Hay historias divertidas, hay historias conmovedoras, hay historias de acción, hay historias duras y luego está Ciudad de ladrones que son todas esas historias en una sola. Una novela divertida por las ocurrencias de uno de sus personajes protagonistas Kolya, conmovedora por el punto de vista de otro de sus protagonistas Lev que en primera persona cuenta una de las semanas mas duras de su vida, llena de acción y de nuevas emociones. Una HISTORIA con mayúsculas porque si ya la lectura en sí es sobrecogedora en momentos el saber que Lev, el protagonista, es el abuelo del autor y que los hechos son en su mayor parte reales, la hace imprescindible para cualquier lector que quiera disfrutar de un gran libro.
Lev es un joven de 15 años que vive en un Leningrado sitiado por los alemanes, en el invierno más frío de la historia.

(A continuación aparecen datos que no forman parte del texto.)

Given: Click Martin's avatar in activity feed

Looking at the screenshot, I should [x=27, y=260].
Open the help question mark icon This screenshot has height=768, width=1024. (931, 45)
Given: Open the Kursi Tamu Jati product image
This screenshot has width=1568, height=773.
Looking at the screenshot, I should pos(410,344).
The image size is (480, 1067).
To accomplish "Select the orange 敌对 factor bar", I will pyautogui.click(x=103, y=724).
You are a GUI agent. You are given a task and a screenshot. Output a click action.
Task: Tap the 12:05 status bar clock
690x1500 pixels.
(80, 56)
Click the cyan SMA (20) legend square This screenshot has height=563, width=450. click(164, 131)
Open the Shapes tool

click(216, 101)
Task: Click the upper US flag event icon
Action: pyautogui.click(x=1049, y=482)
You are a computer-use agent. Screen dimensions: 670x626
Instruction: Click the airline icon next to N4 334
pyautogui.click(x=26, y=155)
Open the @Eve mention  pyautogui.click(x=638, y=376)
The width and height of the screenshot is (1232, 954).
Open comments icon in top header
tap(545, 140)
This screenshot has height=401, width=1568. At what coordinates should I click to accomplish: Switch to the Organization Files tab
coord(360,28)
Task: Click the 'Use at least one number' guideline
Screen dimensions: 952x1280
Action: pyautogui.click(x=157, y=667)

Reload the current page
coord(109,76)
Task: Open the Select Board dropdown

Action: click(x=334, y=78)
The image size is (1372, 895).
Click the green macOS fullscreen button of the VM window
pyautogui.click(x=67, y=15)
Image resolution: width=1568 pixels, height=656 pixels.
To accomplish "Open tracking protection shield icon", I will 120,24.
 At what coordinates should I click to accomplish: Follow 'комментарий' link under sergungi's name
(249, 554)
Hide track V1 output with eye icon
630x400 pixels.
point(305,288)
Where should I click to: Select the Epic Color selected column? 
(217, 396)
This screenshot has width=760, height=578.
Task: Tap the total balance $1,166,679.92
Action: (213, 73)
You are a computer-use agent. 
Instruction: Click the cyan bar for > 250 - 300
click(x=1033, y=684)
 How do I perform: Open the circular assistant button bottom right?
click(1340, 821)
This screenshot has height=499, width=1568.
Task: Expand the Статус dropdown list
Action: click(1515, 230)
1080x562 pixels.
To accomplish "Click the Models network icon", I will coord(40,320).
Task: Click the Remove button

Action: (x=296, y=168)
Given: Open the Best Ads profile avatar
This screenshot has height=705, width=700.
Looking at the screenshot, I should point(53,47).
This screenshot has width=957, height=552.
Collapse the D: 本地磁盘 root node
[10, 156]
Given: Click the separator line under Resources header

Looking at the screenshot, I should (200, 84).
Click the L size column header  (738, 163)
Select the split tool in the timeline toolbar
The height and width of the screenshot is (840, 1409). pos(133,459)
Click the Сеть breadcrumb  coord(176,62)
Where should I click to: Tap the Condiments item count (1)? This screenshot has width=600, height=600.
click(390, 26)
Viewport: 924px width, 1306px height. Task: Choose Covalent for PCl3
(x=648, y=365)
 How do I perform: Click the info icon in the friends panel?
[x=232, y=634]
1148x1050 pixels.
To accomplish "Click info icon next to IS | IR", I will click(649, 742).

Por las casualidades del destino se ve envuelto en una extraña misión: encontrar una docena de huevos para el pastel del boda de la hija de un poderoso coronel del ejercito y para ello cuenta con la ayuda de Kolya un desertor del ejercito rojo con un don para la palabra y la afinidad con las personas, que harán mas llevadera la misión.
De la mano de estos dos jóvenes nos adentramos de lleno en una época de la historia un tanto desconocida y poco usada en literatura, pero que nos enseña las miserias de la raza humana y hasta donde somos capaces de llegar en momentos de desesperación. La ciudad de Leningrado en aquellos años pasaba hambre y desesperación, las cartillas de racionamiento eran escasas y los alemanes estaban cada vez más cerca. Las atrocidades que se cometieron en nombre de un ejército o unos ideales nos parecen desconocidas y lejanas hasta que nos sumergimos en páginas como las de esta ciudad de ladrones y descubrimos que el ser humano puede ser en sí mismo una gran persona llena de grandes sentimientos o el más cruel de los asesinos.
Sin duda alguna recomiendo esta novela, porque deja un hueco en el alma que a la vez es capaz de rellenar por si misma.